New FCA rules on fair value came into effect in October, but were firms ready? Simoney Kyriakou investigate
The insurance profession has been scrambling to meet the UK Financial Conduct Authority’s (FCA) enhanced product governance rules.
While the rules on pricing, auto-renewal and reporting will come into effect on 1 January 2022, the FCA expected all firms to have complied with the so-called ‘fair value’ rules that came into effect on 1 October.
But in August, the FCA warned that insurance firms may not be ready.
Its claims were backed up by pre-emptive enforcement action as the City watchdog identified areas during its supervisory work where companies were found to be selling poor-value products.
The FCA said: “In some cases we have intervened to ensure firms take action to amend products and improve the value they deliver to customers, including through reductions in remuneration and the provision of additional cover or benefits.

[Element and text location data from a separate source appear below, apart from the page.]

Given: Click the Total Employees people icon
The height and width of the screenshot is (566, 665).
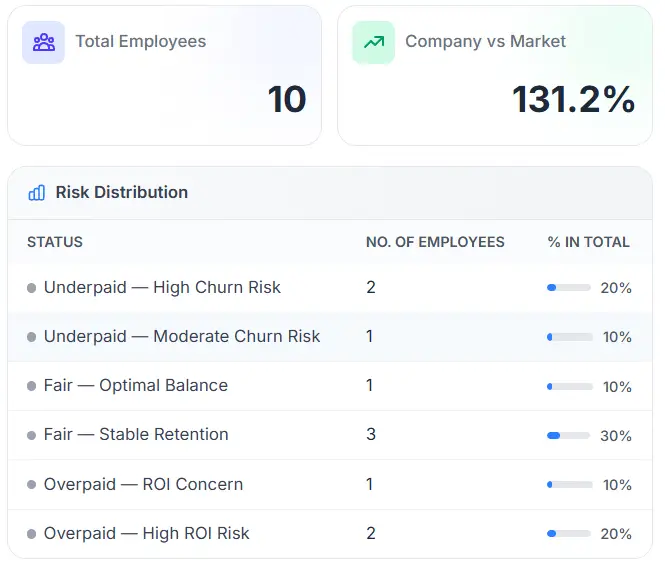Looking at the screenshot, I should coord(43,43).
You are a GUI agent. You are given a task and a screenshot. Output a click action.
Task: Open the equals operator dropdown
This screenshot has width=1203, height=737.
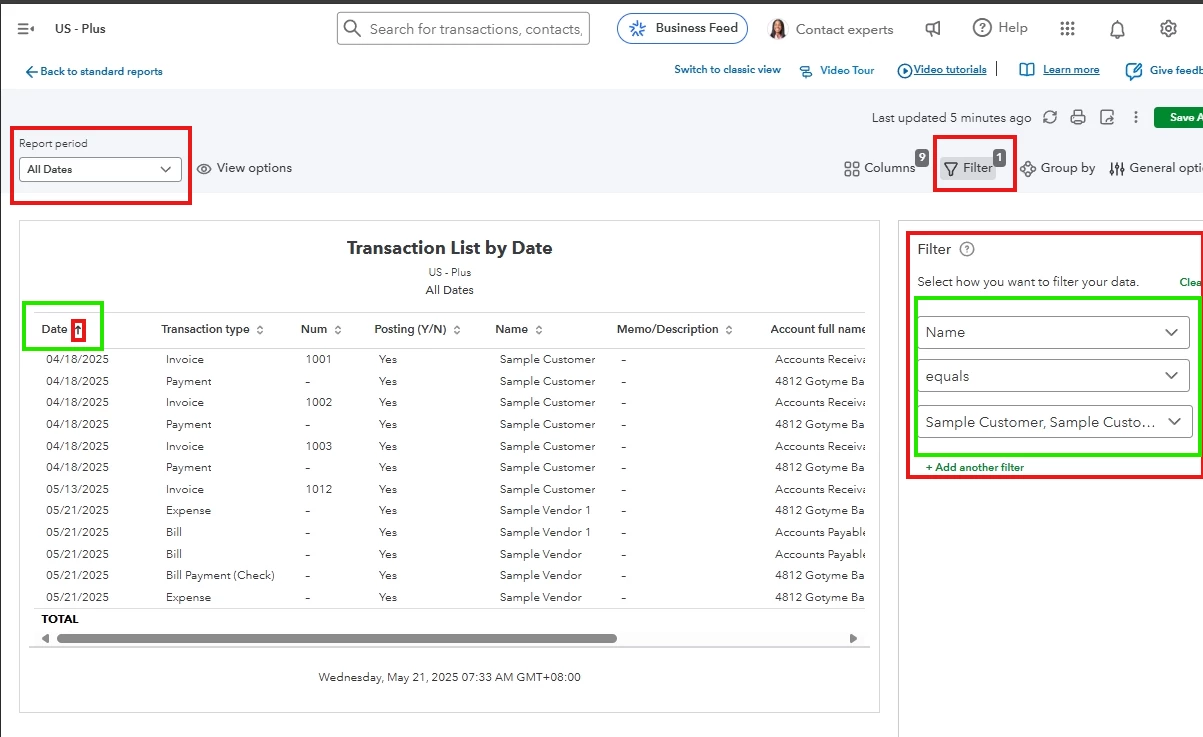point(1054,376)
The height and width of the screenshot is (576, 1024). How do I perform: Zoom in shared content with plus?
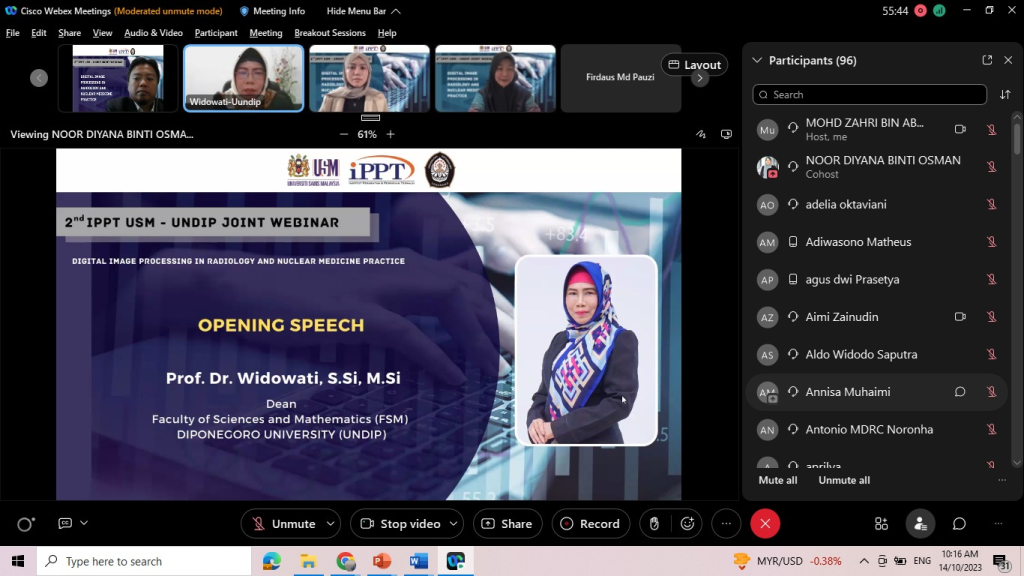(391, 134)
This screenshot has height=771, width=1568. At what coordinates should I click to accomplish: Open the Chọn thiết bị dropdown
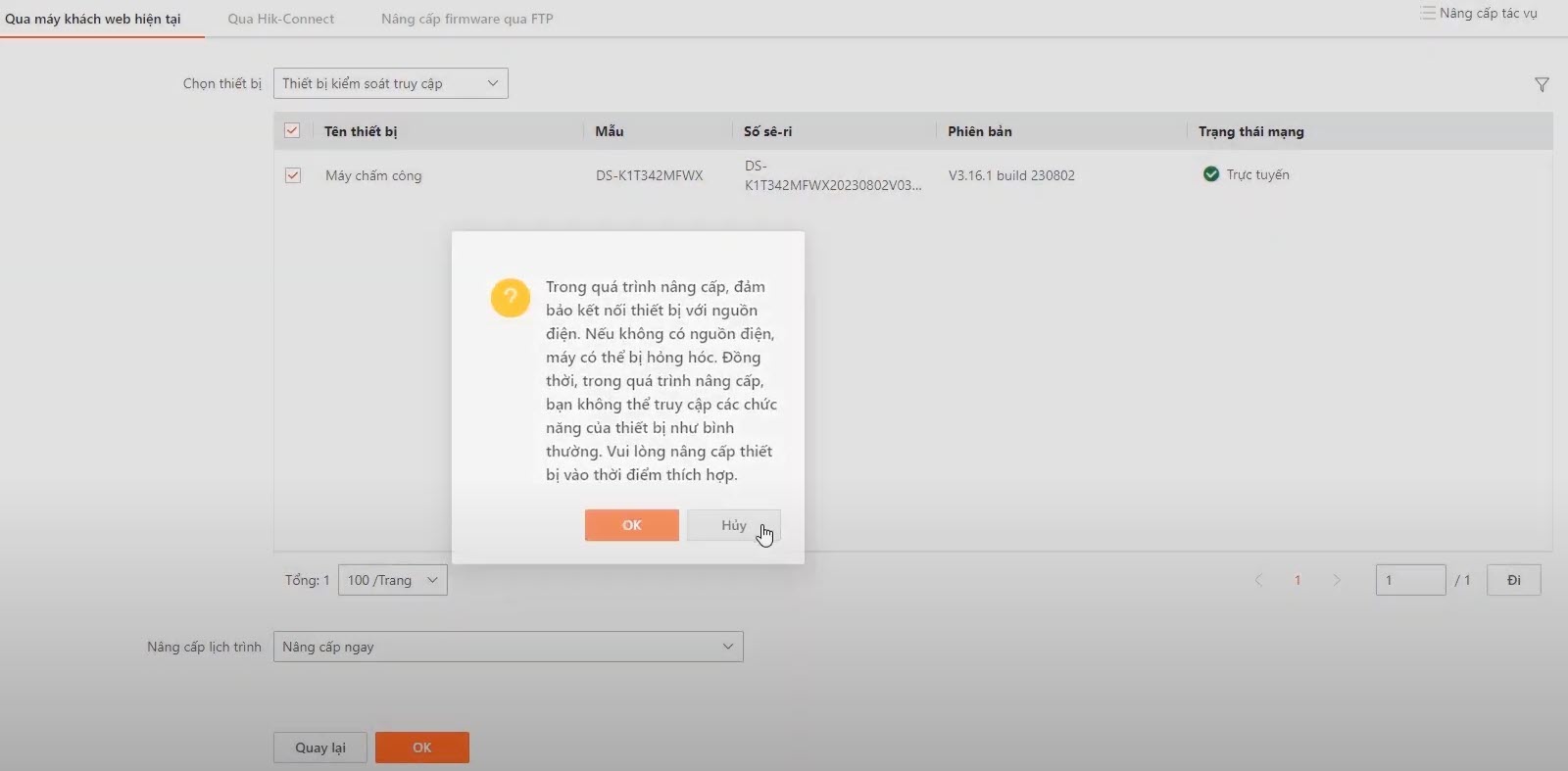[x=390, y=83]
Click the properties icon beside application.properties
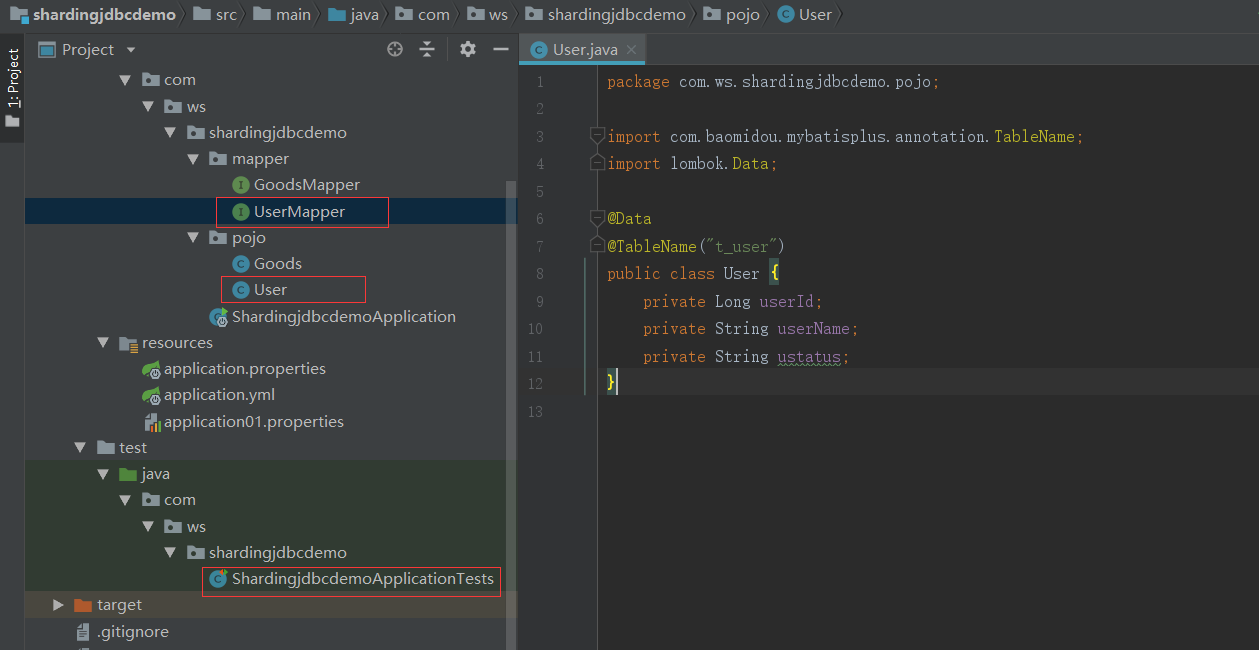 pos(150,368)
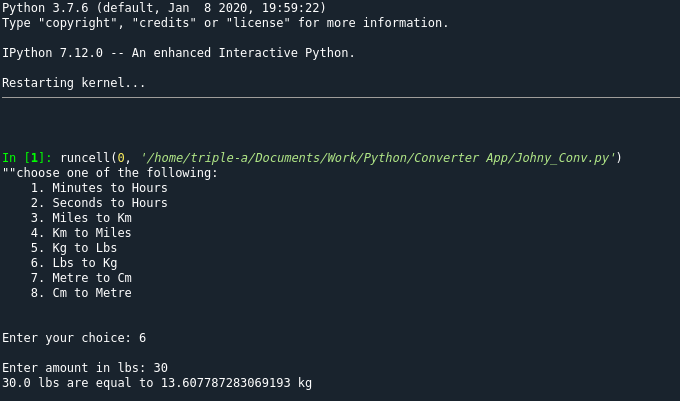Image resolution: width=680 pixels, height=401 pixels.
Task: Click the 13.607787283069193 kg result line
Action: [x=157, y=383]
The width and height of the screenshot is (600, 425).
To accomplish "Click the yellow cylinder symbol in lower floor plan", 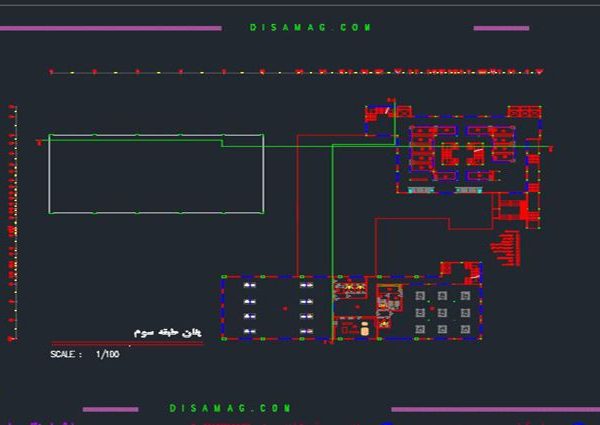I will 366,329.
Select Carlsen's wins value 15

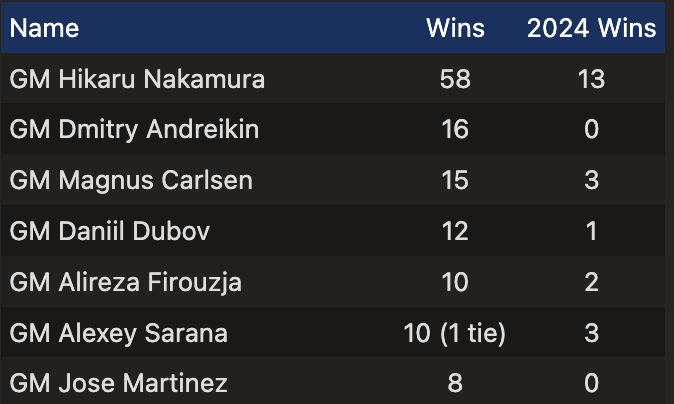coord(455,181)
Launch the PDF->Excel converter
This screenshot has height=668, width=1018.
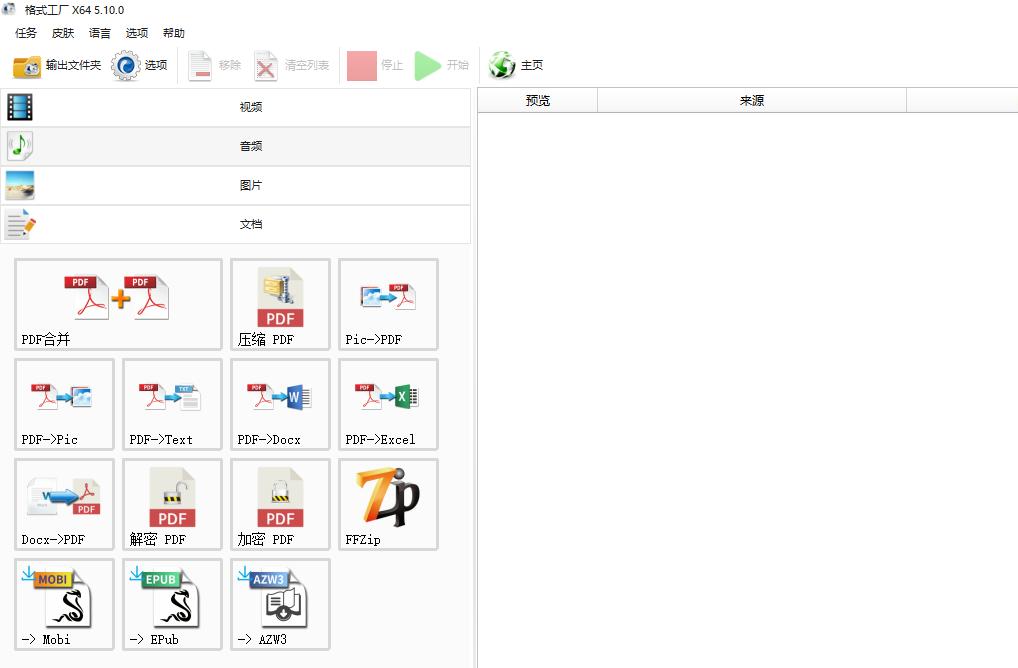pos(388,404)
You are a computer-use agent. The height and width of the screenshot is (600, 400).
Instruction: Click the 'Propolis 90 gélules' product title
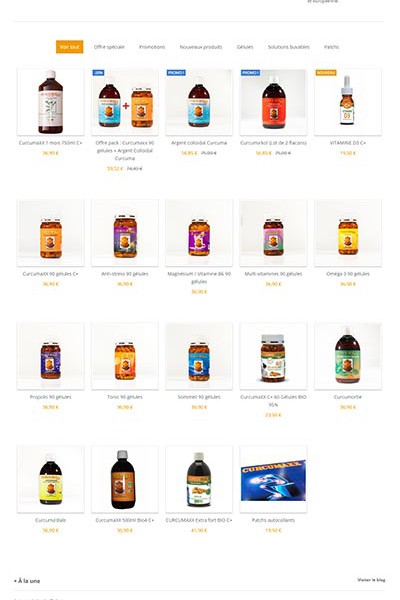tap(51, 397)
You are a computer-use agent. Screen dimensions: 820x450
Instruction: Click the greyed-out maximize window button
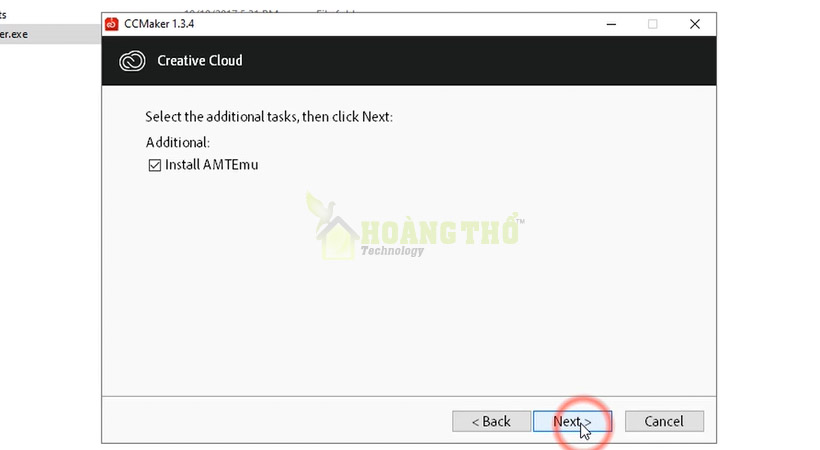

“This can involve requiring firms to withdraw products from sale while these amendments are made, or to pay refunds or redress, where we see harm arising.
“We will consider all appropriate regulatory action where firms fail to meet their regulatory obligations, both for their historic product governance arrangements or under the new requirements from 1 October 2021.”
Ian Hughes, CEO of Consumer Intelligence, believes many insurers have mistaken the regulation changes to General Insurance Pricing Practices as being only about the equalisation of new business and renewal premiums, rather than understanding fair value.
He adds: “The fact the FCA believed many firms would not meet the deadline should have sent a shockwave through the industry. Whether insurer, bank, investment managers, or other providers to the insurance market, fair value is the regulatory future.”
As reported previously in The Journal, the changes will ensure firms have processes in place to deliver products that offer fair value and prevent practices such as ‘price walking’.
These provisions apply to all non‑investment insurance contracts, including all types of general insurance and pure protection insurance.
So, while the FCA investigates the laggards, what do these strong words and actions mean for the profession?
David Sparkes, head of compliance and training at the British Insurance Brokers’ Association, says there must be a better “two-way exchange” of information between insurers and distributors when deciding that the product offers fair value.
Insurers already have data such as customer research, claims information, complaints as a percentage of claims and any additional costs to the customer, including distributor remuneration.
“This same information could be shared with distributors as part of meeting the requirements in this area,”
Mr Sparkes says, while “insurers will have to ask any and all distributors in a chain to share information on fees they charge as part of arranging cover for clients”.
But therein lies the rub. He adds: “Once insurers have this information, they will be required to undertake the near-impossible. How can they judge whether a fee represents value for the service delivered by a distributor? Do they know each distributor’s operating costs? Can they judge the quality of any advice given during a sale where a fee is charged?”
For a firm to truly understand whether it is delivering long-term fair value, it needs to first understand what fair value means to its customer base
Before communication, however, comes understanding the client. Mr Hughes comments: “For a firm to truly understand whether it is delivering long-term fair value, it needs to first understand what fair value means to its customer base.
“This understanding will be pivotal in the success of any innovation or improvement to product governance, and will help companies to ensure compliance and translate it into a sustainable and profitable customer relationship.”
Despite the stentorian tones of the regulator’s August missive, many firms were ready.
Mr Sparkes says: “It is worth remembering the FCA said its ‘findings show some firms had made good progress in meeting the FCA’s existing rules and guidance on product governance and value’.”
A spokesperson for Aviva says: “We are supportive of the positive changes for customers. Aviva has robust product governance processes in place already and had plans in place to meet the revised rules ahead of the deadline.”
Others, such as Peter Goodman, CEO of insurance platform Aventus, see this as a great opportunity for improving the profession, given the roles technology, data and digital underwriting will play in meeting the FCA’s principles.
He says: “The rules are an opportunity, not a challenge. The FCA’s principles are centred around providing fair value to the customer, which fundamentally has to be right.
“Modern no/low-code technologies create the flexibility to deploy and change products in weeks, underpinned by a modern, open API architecture, which enables businesses to gather another level of insight to price business intelligently, to another level of sophistication, around each customer.”
As technology can support the practical implementation of the FCA principles, insurers, brokers and all those affected by the new regulations should be “encouraged”, he says, by the ability to price risk now at a more individual and granular level.
It seems that better communication, knowing your client and investing in technology means the transition to fair value need not be the mountain-climb some insurers seem to have made it out to be.